A giudicare dai prezzi del cibo (non sono mai stati più bassi di così, a parte fluttuazioni temporanee come per la pasta, non fatevi ingannare dalla nostalgia) verrebbe da pensare che la ricerca del profitto ‘ha fatto anche cose buone’: ha permesso a un sacco di persone di mangiare di più e, in un certo senso, meglio. In compenso, ha peggiorato terribilmente un sacco di cose. L’ambiente, il suolo, l’aria, l’acqua, le condizioni di molti lavoratori, penso ai braccianti, e di tutti gli animali, stipati all’inverosimile, macellati a tempi record, nutriti in maniera sempre più economica. Le monocolture hanno rosicchiato le aree boschive, e non solo qui: per dare da mangiare ai nostri maiali stiamo deforestando il Brasile, stiamo impoverendo la forza lavoro anche là, stiamo distruggendo la loro biodiversità per coltivare soia soia soia per i nostri animali, stiamo privando i piccoli proprietari terrieri della terra per la loro sussistenza. Insomma, stiamo facendo un macello sulle spalle del nuovo proletariato. Che, con tutto il rispetto, sta molto più in basso nella scala sociale della famiglia monoreddito, la quale però resta tra le categorie più esposte agli effetti negativi di questa catena di eventi: i ‘ricchi’, quando l’aria della Lombardia sarà irrespirabile, potranno trasferirsi altrove, potranno comprare frutta fresca quando la desertificazione ne avrà reso proibitivo il costo, si potranno curare presso le migliori cliniche private quando si ammaleranno per colpa di un pianeta sempre più inquinato. Il denaro potrà insomma limitare la loro esposizione agli effetti nefasti del nostro sistema alimentare insostenibile. Tutti gli altri, come si dice in genere, ciccia.

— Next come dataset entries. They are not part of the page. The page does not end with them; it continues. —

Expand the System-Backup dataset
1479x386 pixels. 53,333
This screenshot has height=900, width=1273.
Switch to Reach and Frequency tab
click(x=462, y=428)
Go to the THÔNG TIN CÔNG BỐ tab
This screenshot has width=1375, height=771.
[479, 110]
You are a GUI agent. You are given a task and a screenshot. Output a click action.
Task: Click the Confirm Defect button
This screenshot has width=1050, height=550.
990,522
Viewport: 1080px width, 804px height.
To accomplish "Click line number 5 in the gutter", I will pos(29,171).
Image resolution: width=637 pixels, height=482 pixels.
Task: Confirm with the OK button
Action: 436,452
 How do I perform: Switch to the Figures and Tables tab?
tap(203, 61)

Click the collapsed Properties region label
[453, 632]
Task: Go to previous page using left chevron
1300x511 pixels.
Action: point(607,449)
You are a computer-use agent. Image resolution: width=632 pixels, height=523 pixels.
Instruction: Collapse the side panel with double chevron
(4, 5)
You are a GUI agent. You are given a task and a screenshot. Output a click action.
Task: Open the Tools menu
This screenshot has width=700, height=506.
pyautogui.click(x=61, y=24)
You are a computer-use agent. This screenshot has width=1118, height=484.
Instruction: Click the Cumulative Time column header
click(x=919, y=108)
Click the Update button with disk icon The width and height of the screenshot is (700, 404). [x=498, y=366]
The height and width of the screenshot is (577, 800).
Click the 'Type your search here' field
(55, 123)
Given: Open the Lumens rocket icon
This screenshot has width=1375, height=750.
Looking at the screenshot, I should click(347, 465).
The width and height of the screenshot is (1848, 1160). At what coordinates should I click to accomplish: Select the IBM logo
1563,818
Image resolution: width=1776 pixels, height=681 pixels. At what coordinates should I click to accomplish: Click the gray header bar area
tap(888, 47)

Questo, OVVIAMENTE, non è colpa di Benedetta Rossi. Ma deve farci riflettere sul sistema che governa le nostre scelte alimentari, anche nell’economia. Fino ad oggi, il modello è stato quello di rendere forzosamente economici alimenti che, per loro natura, non lo sono, con le conseguenze che ho provato a riassumere sopra. Questo perché non è mai stato nell’interesse di nessuno spiegare che c’è un modo migliore, per sé e per il mondo che ci circonda, di far quadrare i conti e di mangiare bene, e cioè imparare a cucinare le cose che sono già economiche di loro. Che poi, GUARDA CASO, sono proprio quelle alla base della tanto celebrata dieta mediterranea (sia essa una realtà o un’invenzione, non è questo adesso il punto) che ci affrettiamo sempre a glorificare per sancire la nostra superiorità gastronomica sul resto del mondo e che però di fatto non seguiamo, in un cortocircuito tafazziano. Pasta, pane, riso, cereali, frutta e verdura, legumi: questo è quello che dovremmo mangiare sempre, questo è quello che già costa poco, sia al discount che alla boutique (con le debite proporzioni).
Detto questo, Benedetta Rossi è brava, è simpatica, è un’azienda, fa il suo lavoro e lo fa bene, a giudicare dal successo di pubblico. Tanto è stupido attribuirle colpe pretestuose e sproporzionate per la sua cucina ultra-popolare, quanto è sbagliato attribuirle meriti salvifici che vadano oltre fornire una grammatica di base e idee semplici a milioni di italiani che hanno poche idee ai fornelli. Semplicemente, perché la lotta di classe combattuta attraverso il cibo diventi mainstream dobbiamo aspettare qualcun altro.